* [AIM OF THE TASK]:
Search the data for lines holding the word "formatting". State how many there are, and nothing else.

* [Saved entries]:
• • • • •

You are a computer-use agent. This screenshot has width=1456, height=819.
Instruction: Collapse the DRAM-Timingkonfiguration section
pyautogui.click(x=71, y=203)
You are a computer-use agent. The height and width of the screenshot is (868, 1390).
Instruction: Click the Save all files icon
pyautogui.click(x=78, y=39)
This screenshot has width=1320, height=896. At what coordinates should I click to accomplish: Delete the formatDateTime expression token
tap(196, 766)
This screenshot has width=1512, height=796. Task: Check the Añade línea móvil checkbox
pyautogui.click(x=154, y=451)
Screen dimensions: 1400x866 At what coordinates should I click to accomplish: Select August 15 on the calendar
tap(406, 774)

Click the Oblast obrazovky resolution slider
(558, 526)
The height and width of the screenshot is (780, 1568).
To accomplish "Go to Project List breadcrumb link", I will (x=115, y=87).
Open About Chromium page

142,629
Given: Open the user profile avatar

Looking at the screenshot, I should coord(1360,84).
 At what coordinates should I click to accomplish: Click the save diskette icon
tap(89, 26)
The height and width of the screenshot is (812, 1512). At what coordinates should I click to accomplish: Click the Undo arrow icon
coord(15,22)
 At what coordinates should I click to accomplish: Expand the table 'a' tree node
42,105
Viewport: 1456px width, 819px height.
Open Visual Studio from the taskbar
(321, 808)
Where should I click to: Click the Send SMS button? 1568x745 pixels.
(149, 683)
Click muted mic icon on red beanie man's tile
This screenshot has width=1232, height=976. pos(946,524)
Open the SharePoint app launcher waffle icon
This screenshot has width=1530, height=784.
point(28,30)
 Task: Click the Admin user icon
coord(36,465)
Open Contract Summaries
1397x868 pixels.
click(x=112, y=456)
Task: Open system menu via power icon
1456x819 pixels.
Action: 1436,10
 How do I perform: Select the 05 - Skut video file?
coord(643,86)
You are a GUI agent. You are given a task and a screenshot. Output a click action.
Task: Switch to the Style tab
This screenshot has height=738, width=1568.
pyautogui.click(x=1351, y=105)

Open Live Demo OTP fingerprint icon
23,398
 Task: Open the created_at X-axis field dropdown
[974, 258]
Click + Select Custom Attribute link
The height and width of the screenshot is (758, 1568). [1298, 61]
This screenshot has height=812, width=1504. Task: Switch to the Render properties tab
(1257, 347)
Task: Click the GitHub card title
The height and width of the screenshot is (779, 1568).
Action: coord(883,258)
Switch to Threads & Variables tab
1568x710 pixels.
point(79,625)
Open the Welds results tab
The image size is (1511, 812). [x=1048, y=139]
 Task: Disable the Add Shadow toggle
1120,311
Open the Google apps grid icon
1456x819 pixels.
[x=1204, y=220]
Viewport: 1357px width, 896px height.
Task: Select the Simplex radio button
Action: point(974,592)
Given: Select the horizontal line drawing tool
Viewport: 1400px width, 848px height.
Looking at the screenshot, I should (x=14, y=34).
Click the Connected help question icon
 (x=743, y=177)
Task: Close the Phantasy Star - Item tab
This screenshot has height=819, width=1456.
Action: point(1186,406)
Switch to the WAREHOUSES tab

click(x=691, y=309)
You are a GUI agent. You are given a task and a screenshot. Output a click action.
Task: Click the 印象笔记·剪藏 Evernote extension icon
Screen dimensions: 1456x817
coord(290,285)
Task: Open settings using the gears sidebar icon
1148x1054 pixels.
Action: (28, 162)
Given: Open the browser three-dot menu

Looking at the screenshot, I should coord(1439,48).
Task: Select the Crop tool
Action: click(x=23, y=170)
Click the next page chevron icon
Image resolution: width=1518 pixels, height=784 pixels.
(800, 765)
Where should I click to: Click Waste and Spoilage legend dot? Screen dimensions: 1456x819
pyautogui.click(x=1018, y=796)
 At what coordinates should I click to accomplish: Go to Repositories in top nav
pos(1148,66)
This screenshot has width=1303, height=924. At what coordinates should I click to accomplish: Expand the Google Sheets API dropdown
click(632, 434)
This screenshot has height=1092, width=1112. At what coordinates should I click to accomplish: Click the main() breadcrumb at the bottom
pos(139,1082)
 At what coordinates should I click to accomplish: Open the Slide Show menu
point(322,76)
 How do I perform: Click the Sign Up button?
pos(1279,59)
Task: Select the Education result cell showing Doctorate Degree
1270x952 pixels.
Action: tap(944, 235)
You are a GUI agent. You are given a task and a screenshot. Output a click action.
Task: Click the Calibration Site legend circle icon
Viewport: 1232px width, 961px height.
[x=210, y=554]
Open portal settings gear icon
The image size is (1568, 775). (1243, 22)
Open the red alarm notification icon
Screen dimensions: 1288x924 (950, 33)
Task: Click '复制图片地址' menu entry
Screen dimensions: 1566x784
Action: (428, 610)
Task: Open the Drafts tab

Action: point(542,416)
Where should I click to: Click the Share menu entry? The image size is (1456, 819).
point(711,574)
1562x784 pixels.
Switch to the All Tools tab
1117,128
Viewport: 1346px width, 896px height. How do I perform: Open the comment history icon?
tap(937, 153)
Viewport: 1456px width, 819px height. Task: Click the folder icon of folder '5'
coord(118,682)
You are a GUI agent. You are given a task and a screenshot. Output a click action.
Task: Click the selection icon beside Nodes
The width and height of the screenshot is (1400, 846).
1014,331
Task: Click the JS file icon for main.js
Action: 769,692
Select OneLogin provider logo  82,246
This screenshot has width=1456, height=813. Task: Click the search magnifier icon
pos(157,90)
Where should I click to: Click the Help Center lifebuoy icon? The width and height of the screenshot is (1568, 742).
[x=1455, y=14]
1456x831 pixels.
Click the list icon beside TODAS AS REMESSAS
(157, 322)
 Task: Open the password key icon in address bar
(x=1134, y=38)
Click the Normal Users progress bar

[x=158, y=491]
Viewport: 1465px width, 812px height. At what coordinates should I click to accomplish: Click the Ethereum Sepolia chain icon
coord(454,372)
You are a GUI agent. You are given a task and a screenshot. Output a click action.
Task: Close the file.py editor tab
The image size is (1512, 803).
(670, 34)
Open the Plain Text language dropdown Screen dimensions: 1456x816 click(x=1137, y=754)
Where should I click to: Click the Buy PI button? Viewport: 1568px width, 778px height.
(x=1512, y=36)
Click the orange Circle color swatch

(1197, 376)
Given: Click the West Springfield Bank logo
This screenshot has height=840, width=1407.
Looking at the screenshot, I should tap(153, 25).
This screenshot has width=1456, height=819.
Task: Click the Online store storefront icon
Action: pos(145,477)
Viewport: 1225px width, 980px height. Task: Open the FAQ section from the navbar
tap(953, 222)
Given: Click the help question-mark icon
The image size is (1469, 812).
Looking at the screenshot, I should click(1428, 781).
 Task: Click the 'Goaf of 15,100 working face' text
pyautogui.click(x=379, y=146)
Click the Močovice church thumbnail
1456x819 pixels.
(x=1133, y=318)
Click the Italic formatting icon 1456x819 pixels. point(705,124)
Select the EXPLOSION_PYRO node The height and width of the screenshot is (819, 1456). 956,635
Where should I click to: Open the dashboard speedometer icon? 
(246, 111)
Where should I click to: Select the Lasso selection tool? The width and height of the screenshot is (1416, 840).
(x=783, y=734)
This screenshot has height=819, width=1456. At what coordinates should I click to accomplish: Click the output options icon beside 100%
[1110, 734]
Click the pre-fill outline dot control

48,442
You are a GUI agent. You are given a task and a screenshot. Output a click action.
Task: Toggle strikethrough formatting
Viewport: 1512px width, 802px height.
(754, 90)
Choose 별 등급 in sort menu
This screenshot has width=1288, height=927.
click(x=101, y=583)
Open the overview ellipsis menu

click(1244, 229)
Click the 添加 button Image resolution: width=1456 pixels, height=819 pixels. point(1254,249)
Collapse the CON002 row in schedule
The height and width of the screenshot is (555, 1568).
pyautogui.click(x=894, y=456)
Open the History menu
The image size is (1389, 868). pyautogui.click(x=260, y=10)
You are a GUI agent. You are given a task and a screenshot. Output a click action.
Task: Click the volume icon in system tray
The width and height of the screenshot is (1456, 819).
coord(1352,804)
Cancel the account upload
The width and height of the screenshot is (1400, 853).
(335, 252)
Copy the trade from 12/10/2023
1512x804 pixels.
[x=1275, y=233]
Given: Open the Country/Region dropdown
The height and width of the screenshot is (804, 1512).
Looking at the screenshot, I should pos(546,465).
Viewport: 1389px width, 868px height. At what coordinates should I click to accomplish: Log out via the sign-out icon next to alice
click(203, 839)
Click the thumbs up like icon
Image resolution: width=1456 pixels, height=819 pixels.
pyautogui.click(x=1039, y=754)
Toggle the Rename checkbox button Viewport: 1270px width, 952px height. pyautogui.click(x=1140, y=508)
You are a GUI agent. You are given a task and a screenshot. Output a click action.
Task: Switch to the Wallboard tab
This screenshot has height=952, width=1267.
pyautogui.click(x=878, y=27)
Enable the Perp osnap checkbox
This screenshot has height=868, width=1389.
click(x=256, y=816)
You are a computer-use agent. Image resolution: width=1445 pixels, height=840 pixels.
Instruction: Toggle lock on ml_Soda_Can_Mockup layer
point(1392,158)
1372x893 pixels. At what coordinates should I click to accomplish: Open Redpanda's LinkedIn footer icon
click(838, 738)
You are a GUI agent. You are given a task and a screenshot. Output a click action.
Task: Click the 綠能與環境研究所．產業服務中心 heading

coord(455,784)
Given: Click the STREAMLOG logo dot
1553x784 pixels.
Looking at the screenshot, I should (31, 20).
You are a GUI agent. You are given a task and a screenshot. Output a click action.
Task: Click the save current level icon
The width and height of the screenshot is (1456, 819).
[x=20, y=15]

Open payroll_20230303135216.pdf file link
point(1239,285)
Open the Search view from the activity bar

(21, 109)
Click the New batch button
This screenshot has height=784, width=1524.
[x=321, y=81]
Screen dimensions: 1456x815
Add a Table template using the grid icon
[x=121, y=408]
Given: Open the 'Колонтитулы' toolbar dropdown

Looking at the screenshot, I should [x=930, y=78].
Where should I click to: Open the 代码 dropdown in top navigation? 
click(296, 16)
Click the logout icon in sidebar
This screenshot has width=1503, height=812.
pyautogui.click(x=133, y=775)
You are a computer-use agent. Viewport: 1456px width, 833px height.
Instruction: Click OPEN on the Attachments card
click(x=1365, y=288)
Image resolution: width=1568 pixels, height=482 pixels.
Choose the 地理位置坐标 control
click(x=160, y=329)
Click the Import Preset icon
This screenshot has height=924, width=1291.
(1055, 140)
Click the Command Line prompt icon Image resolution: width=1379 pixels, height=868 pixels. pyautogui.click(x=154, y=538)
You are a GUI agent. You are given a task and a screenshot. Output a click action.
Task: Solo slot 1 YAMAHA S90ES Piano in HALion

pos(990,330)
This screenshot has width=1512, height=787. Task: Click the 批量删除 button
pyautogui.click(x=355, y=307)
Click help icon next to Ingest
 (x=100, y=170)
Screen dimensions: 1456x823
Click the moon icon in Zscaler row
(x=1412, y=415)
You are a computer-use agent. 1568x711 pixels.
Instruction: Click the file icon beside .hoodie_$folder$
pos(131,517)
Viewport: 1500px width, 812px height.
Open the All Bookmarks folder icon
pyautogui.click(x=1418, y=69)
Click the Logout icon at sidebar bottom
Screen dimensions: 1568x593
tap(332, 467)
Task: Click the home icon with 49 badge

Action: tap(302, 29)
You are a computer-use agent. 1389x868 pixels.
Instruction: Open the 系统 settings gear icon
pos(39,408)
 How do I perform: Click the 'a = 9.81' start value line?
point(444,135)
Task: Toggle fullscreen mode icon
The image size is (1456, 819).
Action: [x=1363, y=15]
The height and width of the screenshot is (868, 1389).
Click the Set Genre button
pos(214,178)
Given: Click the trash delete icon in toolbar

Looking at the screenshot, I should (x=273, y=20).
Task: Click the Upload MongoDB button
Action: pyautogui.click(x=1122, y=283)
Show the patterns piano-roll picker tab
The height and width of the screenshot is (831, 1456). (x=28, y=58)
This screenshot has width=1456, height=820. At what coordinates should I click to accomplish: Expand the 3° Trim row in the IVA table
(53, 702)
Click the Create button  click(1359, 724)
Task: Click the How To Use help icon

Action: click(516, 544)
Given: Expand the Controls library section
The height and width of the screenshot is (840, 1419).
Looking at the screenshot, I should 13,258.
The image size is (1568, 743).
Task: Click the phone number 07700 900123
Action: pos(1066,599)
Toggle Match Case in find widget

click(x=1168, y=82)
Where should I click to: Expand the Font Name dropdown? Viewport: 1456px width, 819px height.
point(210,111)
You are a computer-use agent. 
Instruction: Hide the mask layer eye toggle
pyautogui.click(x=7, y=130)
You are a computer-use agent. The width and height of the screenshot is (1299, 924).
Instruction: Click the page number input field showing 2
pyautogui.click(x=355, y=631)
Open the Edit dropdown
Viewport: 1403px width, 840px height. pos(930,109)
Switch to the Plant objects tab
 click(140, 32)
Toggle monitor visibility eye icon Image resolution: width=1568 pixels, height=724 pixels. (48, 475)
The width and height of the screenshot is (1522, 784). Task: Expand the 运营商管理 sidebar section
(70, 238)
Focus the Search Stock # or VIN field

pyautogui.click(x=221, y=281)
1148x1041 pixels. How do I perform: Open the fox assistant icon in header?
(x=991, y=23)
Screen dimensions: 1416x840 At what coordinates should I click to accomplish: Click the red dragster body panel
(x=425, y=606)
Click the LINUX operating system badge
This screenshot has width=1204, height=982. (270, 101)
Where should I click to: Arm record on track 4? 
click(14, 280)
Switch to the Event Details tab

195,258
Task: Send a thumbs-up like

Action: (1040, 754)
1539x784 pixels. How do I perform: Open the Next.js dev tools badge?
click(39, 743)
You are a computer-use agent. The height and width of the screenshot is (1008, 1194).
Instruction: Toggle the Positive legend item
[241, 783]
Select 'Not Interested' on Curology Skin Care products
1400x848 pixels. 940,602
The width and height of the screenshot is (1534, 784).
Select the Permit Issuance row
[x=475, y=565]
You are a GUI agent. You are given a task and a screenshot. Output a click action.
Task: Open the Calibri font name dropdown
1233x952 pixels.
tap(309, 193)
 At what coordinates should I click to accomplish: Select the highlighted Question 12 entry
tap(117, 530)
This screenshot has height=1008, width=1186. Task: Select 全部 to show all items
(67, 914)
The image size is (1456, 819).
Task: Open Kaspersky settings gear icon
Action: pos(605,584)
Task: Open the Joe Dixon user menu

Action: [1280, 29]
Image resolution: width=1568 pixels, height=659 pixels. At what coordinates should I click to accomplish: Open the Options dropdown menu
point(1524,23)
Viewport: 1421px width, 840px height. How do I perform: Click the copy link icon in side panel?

• • • • •

* [TASK OUTPUT]:
2